The Spanish banks most active in non-resident lending in 2026, in broad order of international-buyer familiarity:

  • Santander — largest Spanish bank, dedicated non-resident mortgage desks, English-language process
  • BBVA — second-largest, competitive pricing on standard profiles
  • CaixaBank — strong for EU non-residents, particularly French and German buyers
  • Sabadell — active in Costa del Sol specifically; local branch network supports buyer engagement
  • Unicaja — Andalusian regional bank, strong local knowledge
  • International banks with Spanish operations: HSBC, BNP Paribas, and Deutsche Bank maintain Spanish mortgage products for existing private-banking clients, often on more flexible terms for high-net-worth borrowers

A good Spanish mortgage broker will typically shop 4–6 lenders simultaneously and come back with a comparison within 2–3 weeks.

The process timeline

Realistic timeline from first lender contact to signed Spanish mortgage:

  • Pre-approval: 2–4 weeks from submission of full documentation. The output is a binding offer at specified terms, valid for a set period.
  • Property appraisal (tasación): 1–2 weeks after pre-approval. Appraisal value drives final LTV, and often comes in below agreed purchase price.
  • Formal offer / FIAE: 10 days mandatory cooling-off period under Spanish law (Ley 5/2019), during which you review the final mortgage contract with your lawyer and cannot sign at notary yet.
  • Notary signing: concurrent with property purchase, typically 8–12 weeks after initial approval for a smooth process.

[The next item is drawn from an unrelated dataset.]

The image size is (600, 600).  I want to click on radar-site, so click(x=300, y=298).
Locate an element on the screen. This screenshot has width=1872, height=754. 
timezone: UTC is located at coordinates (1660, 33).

Additional costs on the mortgage itself

Beyond the mortgage interest, expect these costs bundled with most Spanish non-resident mortgages:

  • Arrangement fee (apertura): typically 0.5–1.5% of loan amount, taken up-front at drawdown
  • Appraisal fee (tasación): €300–€600 regardless of property value; paid before pre-approval
  • Mandatory home insurance: bank will require buildings insurance, frequently at rates higher than you could negotiate independently. Allowed to be declined in recent case law, but many banks still bundle it.
  • Optional life insurance: often offered at favourable interest rates if taken with the loan. Usually worth declining unless the rate reduction exceeds the premium.

Frequently asked

Can foreigners actually get a Spanish mortgage?

Yes — Spanish banks routinely lend to non-residents. Expect LTV of 60–70%, interest rates of 2.5–4.5% depending on fixed/variable/mixed, and a documentation requirement higher than most US/UK mortgages.

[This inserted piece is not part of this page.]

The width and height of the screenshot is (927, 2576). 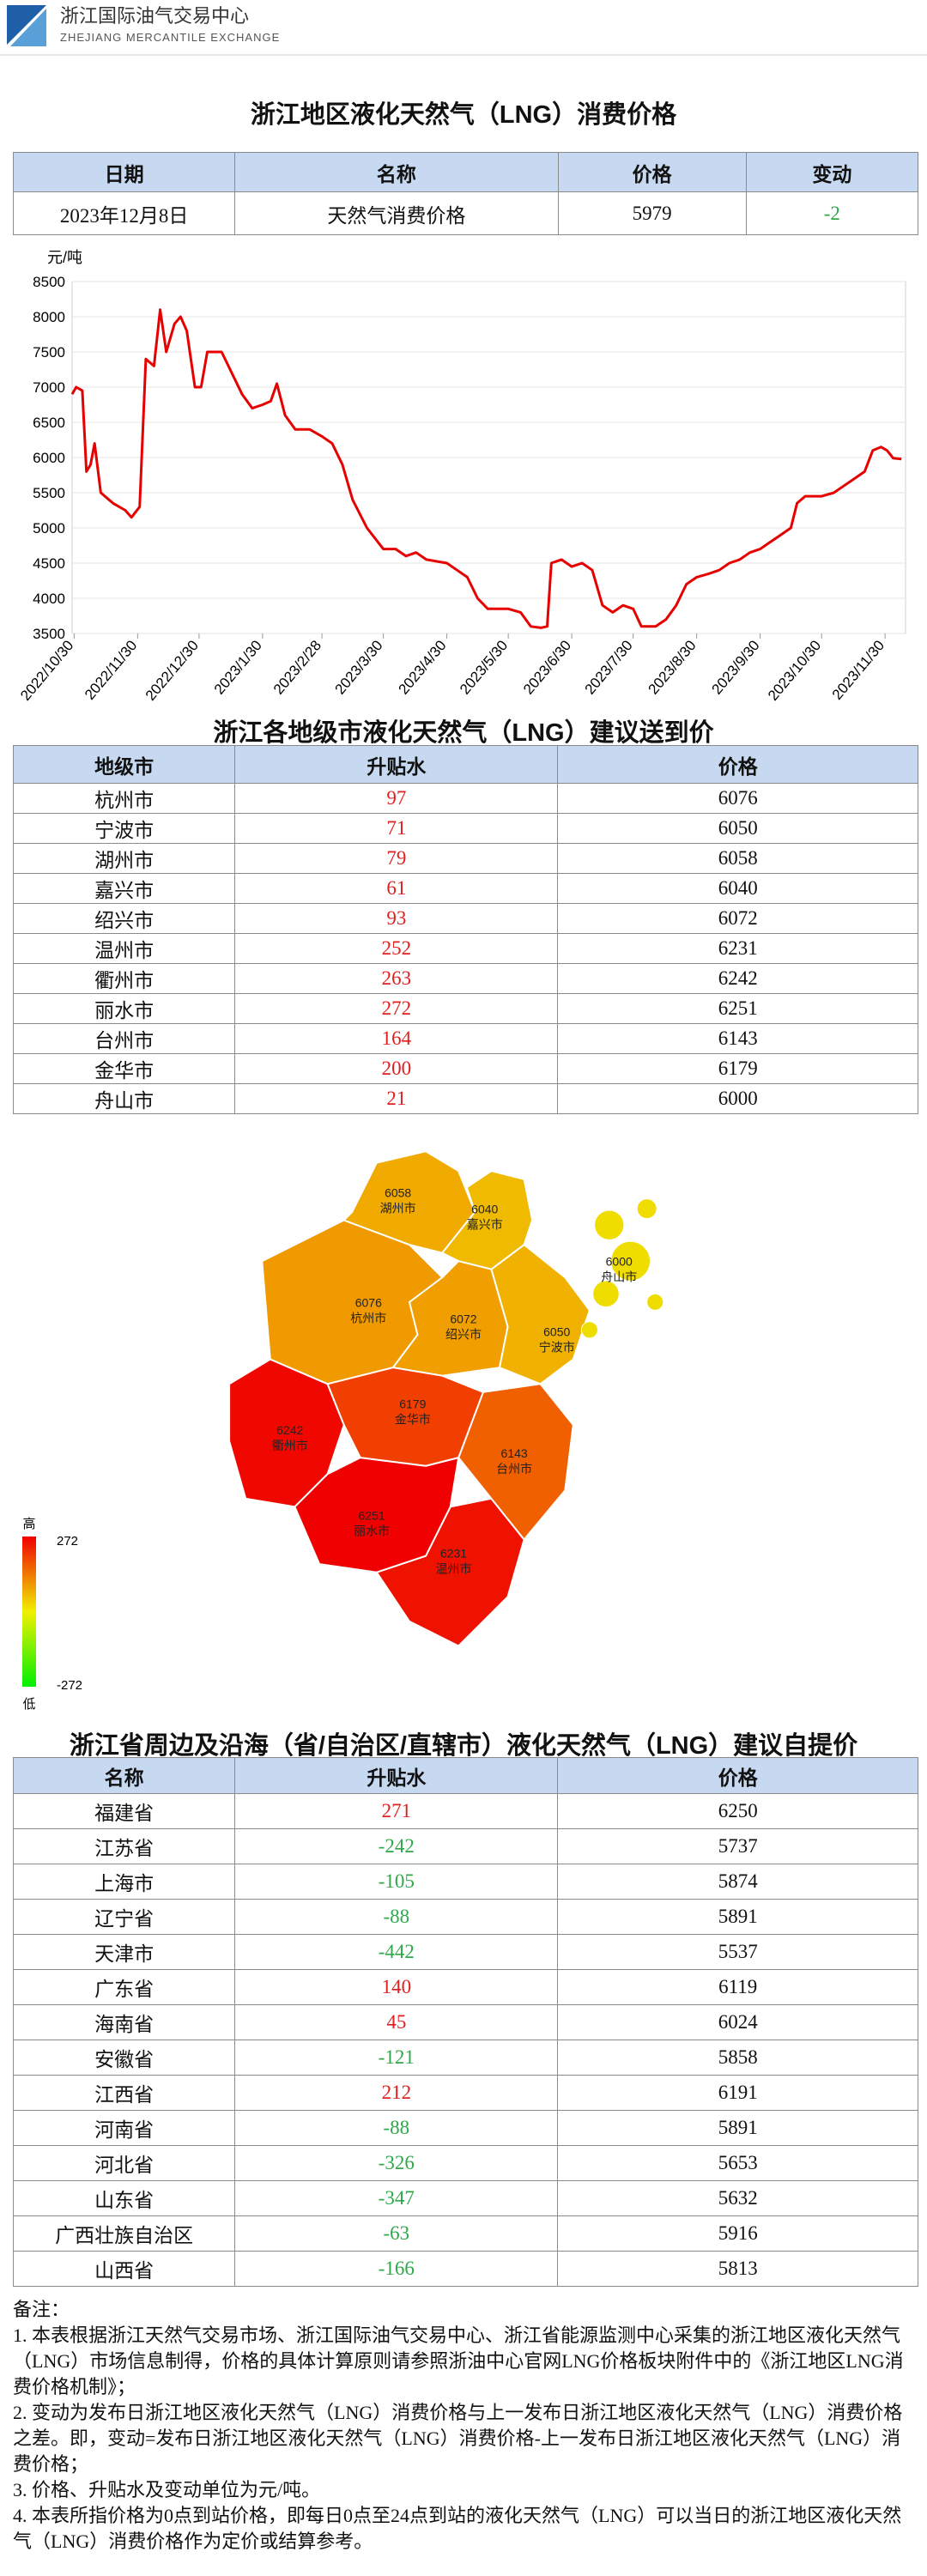 What do you see at coordinates (28, 1704) in the screenshot?
I see `legend-low: 低` at bounding box center [28, 1704].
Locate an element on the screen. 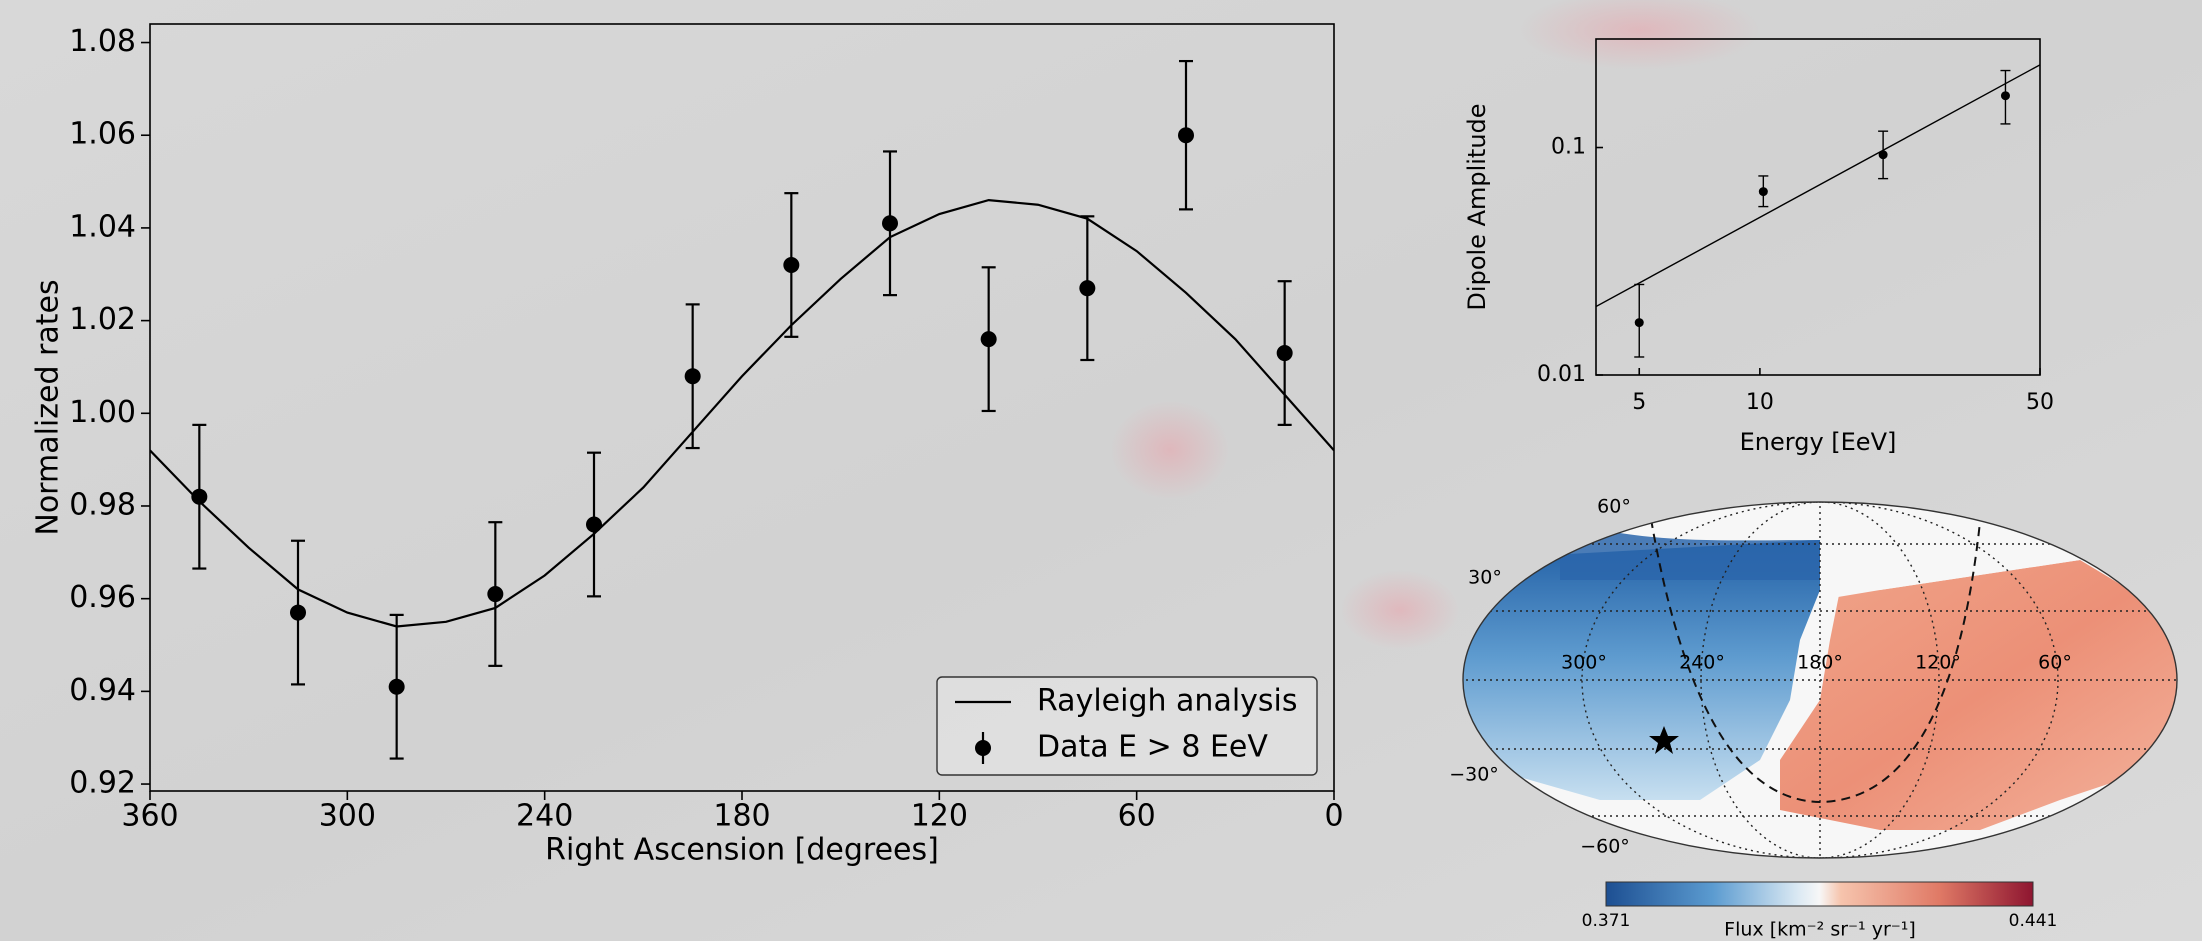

How much deposit do I need?

At 60–70% LTV, non-residents need 30–40% equity for the purchase plus 12–13% on top for taxes and fees. On a €1M purchase that means roughly €420K–€530K cash at completion before drawing down the mortgage.

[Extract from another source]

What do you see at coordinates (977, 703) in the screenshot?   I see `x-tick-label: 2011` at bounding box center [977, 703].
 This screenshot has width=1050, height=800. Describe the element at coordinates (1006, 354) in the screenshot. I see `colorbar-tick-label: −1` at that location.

What interest rate will I pay?

Range in 2026 is 2.5–4.5% — variable rates around 3.2–4.0% (Euribor + 1.0–1.8%), fixed rates 3.5–4.5% for 20-year terms, and mixed rates starting 3.0–3.8% for the first 3–5 years. Several banks withdrew fixed-rate products for non-resident loans above €500,000 in early 2026.

How long does the mortgage process take?

8–12 weeks end-to-end for a straightforward application: 2–4 weeks for pre-approval, 1–2 weeks for property appraisal, a mandatory 10-day FIAE cooling-off period before signing at notary.

Can I use a mortgage broker?

Yes — a Spanish mortgage broker can shop 4–6 lenders simultaneously and save weeks of bank-by-bank outreach. Broker fees are usually 0.5–1.0% of loan amount, often rebated against the mortgage interest by the winning lender.